Una situación de alto riesgo se vivió en las pasarelas de la Garganta del Diablo, dentro del Parque Nacional Iguazú, cuando un adulto levantó a un bebé por encima de la baranda de seguridad, a escasos metros de las caídas de agua.
El hecho ocurrió durante la tarde del martes y fue captado por un visitante que compartió la imagen. En la fotografía se observa al hombre sosteniendo al niño en el aire, mientras otra persona tomaba una imagen del momento. La escena generó nerviosismo y preocupación entre quienes transitaban el circuito.

Si bien las pasarelas del parque cuentan con estructuras diseñadas bajo estrictas normas de seguridad, están pensadas para la circulación habitual de los visitantes y no para realizar maniobras que alteren la estabilidad corporal. En el sector de la Garganta del Diablo confluyen varios factores que incrementan el peligro: el constante rocío que humedece las superficies metálicas y las vuelve resbaladizas, las ráfagas de viento ascendentes propias del salto y la gran afluencia de público que transita por los miradores.

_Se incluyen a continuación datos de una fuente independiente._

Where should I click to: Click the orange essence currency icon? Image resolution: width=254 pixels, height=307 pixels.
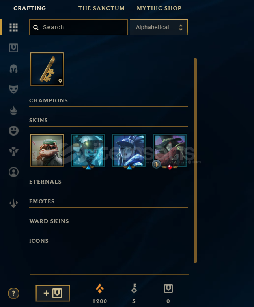(99, 288)
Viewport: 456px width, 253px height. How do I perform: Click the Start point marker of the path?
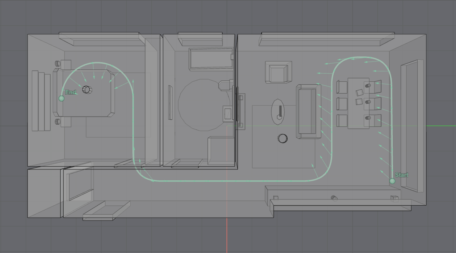tap(392, 181)
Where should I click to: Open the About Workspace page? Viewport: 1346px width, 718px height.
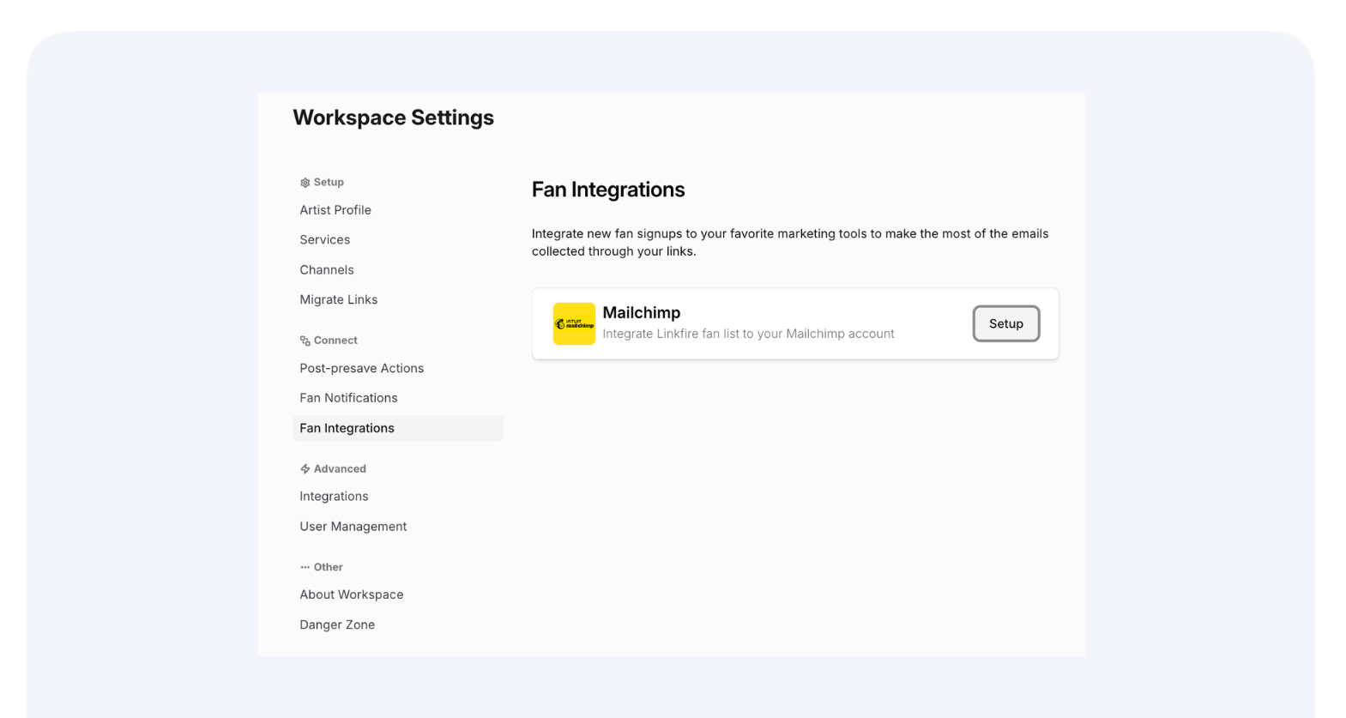tap(351, 594)
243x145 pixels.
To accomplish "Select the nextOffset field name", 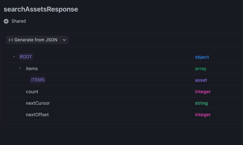I will 37,115.
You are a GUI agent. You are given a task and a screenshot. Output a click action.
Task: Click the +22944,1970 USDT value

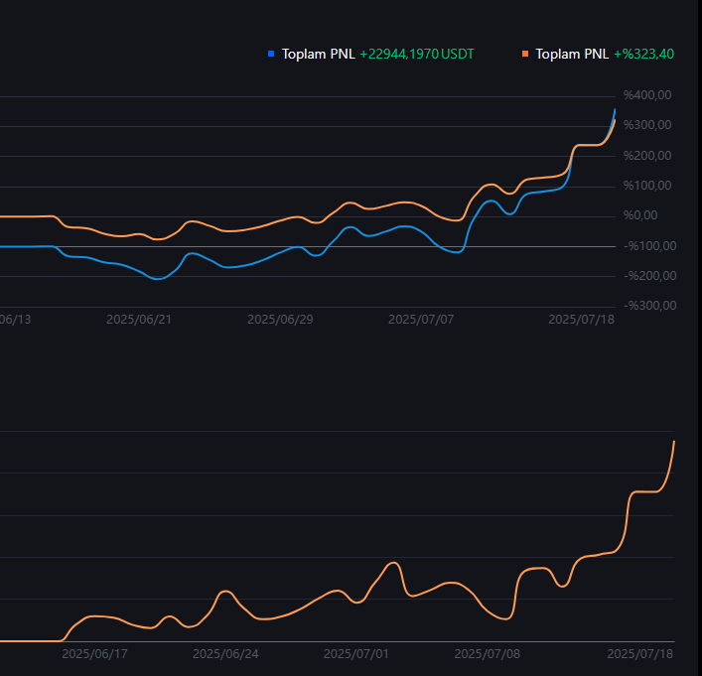tap(417, 55)
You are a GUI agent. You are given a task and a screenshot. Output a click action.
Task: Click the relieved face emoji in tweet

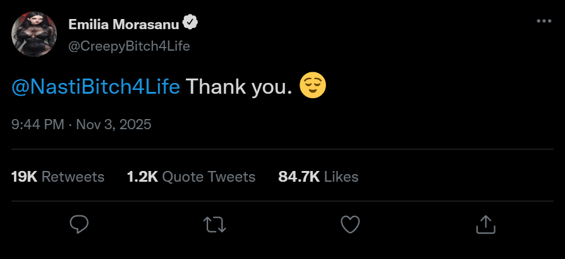tap(312, 86)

Desde el ámbito de Parques Nacionales se recuerda de manera permanente que los menores deben circular sujetos de la mano o en cochecitos, y que está prohibido trepar o sobrepasar las barandas de protección. Las normas buscan preservar la integridad de los visitantes en uno de los entornos naturales más imponentes del país.
La escena reavivó el debate sobre los límites en la búsqueda de imágenes impactantes para redes sociales y la necesidad de priorizar siempre la seguridad, especialmente cuando se trata de niños.